::: Provided records
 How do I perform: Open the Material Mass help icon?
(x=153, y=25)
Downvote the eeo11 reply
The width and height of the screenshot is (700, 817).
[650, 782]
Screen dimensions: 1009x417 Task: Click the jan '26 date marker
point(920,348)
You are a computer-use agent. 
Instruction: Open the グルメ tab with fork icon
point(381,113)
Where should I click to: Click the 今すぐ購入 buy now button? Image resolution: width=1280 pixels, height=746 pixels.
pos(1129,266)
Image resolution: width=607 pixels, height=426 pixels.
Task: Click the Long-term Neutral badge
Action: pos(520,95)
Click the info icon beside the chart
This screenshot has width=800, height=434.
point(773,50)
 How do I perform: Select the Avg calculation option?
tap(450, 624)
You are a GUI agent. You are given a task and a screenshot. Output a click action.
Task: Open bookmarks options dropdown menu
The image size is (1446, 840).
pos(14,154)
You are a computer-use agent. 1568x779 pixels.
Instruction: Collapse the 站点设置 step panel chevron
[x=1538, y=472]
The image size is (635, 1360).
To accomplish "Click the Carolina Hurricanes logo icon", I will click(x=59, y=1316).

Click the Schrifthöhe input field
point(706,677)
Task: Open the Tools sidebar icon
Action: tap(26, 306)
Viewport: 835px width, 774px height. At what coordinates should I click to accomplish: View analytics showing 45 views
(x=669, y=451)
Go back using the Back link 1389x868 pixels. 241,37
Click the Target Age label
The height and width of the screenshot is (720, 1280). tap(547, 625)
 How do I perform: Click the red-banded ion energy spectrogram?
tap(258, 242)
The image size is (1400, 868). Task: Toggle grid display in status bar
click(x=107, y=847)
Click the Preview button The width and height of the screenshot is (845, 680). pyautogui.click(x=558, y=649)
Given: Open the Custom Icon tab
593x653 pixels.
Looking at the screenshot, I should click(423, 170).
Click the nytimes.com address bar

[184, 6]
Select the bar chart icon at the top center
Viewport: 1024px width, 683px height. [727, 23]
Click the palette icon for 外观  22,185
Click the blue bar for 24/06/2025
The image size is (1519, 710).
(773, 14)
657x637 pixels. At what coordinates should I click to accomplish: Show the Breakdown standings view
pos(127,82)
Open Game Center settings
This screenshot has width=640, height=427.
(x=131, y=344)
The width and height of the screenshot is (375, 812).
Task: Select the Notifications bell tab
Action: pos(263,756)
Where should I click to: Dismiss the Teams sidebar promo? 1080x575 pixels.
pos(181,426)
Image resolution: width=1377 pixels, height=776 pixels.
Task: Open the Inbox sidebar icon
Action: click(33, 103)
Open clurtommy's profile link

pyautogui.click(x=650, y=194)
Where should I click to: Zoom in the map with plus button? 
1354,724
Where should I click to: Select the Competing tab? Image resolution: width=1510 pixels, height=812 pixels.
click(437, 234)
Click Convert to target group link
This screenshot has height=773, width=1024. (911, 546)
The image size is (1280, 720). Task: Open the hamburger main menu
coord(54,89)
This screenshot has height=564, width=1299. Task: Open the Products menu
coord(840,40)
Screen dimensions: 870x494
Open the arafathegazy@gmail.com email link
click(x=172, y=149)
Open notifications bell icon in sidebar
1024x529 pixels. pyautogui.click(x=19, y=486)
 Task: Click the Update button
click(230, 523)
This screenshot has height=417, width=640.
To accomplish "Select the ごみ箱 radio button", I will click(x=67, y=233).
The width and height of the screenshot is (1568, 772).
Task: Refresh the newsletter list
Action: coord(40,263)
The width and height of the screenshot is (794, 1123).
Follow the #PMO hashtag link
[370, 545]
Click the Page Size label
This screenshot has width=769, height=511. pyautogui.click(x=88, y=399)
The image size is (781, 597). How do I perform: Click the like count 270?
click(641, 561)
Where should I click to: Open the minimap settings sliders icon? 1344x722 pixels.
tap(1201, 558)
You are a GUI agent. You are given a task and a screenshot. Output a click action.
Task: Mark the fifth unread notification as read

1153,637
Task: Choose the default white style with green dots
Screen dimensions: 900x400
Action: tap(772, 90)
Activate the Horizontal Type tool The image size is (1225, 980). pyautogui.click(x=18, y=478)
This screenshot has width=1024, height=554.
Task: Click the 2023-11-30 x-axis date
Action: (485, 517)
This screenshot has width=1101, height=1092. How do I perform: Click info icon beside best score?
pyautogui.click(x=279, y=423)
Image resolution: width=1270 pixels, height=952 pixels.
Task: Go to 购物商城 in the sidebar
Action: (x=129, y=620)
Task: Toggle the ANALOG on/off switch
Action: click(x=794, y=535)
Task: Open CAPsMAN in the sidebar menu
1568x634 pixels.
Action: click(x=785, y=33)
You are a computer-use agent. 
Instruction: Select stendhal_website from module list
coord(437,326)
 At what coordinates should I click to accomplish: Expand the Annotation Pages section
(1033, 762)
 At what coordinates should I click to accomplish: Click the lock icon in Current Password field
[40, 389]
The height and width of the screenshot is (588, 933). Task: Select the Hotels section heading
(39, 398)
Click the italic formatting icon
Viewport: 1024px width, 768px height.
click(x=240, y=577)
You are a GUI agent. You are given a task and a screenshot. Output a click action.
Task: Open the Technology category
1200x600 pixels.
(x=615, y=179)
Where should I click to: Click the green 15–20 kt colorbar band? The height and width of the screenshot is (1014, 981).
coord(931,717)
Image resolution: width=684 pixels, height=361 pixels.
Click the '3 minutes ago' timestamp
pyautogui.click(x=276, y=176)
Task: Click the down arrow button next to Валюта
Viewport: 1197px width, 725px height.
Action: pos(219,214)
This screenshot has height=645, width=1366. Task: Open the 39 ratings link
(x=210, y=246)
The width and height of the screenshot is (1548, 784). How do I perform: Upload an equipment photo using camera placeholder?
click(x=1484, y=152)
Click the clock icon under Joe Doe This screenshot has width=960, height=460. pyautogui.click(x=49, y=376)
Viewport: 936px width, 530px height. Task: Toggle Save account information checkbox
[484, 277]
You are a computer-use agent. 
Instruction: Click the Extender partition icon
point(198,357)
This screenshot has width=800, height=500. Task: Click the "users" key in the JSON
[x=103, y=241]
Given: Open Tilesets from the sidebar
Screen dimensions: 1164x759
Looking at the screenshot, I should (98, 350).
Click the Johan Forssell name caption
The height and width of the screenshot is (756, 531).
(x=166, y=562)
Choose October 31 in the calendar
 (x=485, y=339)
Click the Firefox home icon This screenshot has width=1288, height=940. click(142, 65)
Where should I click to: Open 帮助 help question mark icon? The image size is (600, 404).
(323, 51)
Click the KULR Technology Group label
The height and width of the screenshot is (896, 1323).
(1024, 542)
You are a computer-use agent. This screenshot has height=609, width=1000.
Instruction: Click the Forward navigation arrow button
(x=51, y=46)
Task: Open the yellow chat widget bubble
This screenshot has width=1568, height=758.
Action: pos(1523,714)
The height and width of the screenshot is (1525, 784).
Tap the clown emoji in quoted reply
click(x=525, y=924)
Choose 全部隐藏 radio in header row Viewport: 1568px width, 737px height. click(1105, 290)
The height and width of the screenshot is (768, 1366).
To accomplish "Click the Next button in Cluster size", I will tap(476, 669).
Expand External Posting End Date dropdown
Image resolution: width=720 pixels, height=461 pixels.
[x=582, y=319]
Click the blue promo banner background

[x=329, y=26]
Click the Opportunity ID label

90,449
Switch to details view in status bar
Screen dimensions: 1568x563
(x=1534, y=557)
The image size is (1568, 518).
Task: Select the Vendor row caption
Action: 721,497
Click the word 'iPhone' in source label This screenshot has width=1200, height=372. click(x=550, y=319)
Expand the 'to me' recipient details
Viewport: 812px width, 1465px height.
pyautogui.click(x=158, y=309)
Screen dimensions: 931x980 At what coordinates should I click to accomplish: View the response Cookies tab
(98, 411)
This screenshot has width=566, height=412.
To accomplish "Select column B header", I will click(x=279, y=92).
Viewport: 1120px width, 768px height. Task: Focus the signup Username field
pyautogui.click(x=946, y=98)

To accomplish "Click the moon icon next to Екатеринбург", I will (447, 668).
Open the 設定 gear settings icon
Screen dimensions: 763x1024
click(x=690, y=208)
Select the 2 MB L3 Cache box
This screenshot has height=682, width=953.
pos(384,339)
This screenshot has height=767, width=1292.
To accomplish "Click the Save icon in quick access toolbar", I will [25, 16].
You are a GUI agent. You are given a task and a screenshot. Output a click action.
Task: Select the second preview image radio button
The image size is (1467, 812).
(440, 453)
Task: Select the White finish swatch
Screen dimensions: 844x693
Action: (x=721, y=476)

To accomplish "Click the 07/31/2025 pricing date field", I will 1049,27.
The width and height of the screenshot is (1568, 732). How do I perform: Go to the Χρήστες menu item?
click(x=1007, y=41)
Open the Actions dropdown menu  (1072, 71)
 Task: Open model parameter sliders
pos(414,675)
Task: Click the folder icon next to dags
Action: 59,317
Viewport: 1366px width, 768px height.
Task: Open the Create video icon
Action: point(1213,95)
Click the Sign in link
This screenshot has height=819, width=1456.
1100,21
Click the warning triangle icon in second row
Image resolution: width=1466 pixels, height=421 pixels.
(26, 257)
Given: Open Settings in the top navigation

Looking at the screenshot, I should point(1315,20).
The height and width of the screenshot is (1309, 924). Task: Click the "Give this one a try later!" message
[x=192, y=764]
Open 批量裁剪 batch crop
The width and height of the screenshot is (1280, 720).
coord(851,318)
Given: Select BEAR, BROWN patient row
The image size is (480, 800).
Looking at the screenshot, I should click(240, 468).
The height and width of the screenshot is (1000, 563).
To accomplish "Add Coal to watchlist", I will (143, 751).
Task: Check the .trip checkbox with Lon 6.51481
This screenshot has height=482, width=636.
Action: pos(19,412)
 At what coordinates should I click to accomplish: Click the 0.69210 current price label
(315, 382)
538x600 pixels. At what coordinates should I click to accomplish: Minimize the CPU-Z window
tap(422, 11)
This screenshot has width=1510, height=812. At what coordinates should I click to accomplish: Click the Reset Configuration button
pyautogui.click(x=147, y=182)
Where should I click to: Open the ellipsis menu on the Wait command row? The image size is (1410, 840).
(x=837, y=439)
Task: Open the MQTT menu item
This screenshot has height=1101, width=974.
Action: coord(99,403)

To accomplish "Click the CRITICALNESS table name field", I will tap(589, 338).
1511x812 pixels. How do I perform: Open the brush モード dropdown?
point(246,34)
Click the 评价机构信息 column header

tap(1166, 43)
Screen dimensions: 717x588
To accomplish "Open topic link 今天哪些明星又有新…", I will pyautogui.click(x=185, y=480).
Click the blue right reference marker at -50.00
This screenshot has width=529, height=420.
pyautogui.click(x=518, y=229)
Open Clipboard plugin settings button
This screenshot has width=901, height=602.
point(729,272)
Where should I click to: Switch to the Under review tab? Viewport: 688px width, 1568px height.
::::::
## Work instructions
Each line from the one containing "Click the Sign in link" through the end of the entries, both included, is to be returned exactly, with no other lines.

## Output of the task
Click the Sign in link
This screenshot has height=819, width=1456.
1100,21
Click the warning triangle icon in second row
Image resolution: width=1466 pixels, height=421 pixels.
(26, 257)
Given: Open Settings in the top navigation

Looking at the screenshot, I should point(1315,20).
The height and width of the screenshot is (1309, 924). Task: Click the "Give this one a try later!" message
[x=192, y=764]
Open 批量裁剪 batch crop
The width and height of the screenshot is (1280, 720).
coord(851,318)
Given: Select BEAR, BROWN patient row
The image size is (480, 800).
Looking at the screenshot, I should click(240, 468).
The height and width of the screenshot is (1000, 563).
To accomplish "Add Coal to watchlist", I will (143, 751).
Task: Check the .trip checkbox with Lon 6.51481
This screenshot has height=482, width=636.
Action: pos(19,412)
 At what coordinates should I click to accomplish: Click the 0.69210 current price label
(315, 382)
538x600 pixels. At what coordinates should I click to accomplish: Minimize the CPU-Z window
tap(422, 11)
This screenshot has width=1510, height=812. At what coordinates should I click to accomplish: Click the Reset Configuration button
pyautogui.click(x=147, y=182)
Where should I click to: Open the ellipsis menu on the Wait command row? The image size is (1410, 840).
(x=837, y=439)
Task: Open the MQTT menu item
This screenshot has height=1101, width=974.
Action: coord(99,403)

To accomplish "Click the CRITICALNESS table name field", I will tap(589, 338).
1511x812 pixels. How do I perform: Open the brush モード dropdown?
point(246,34)
Click the 评价机构信息 column header

tap(1166, 43)
Screen dimensions: 717x588
To accomplish "Open topic link 今天哪些明星又有新…", I will pyautogui.click(x=185, y=480).
Click the blue right reference marker at -50.00
This screenshot has width=529, height=420.
pyautogui.click(x=518, y=229)
Open Clipboard plugin settings button
This screenshot has width=901, height=602.
point(729,272)
Where should I click to: Switch to the Under review tab? Viewport: 688px width, 1568px height.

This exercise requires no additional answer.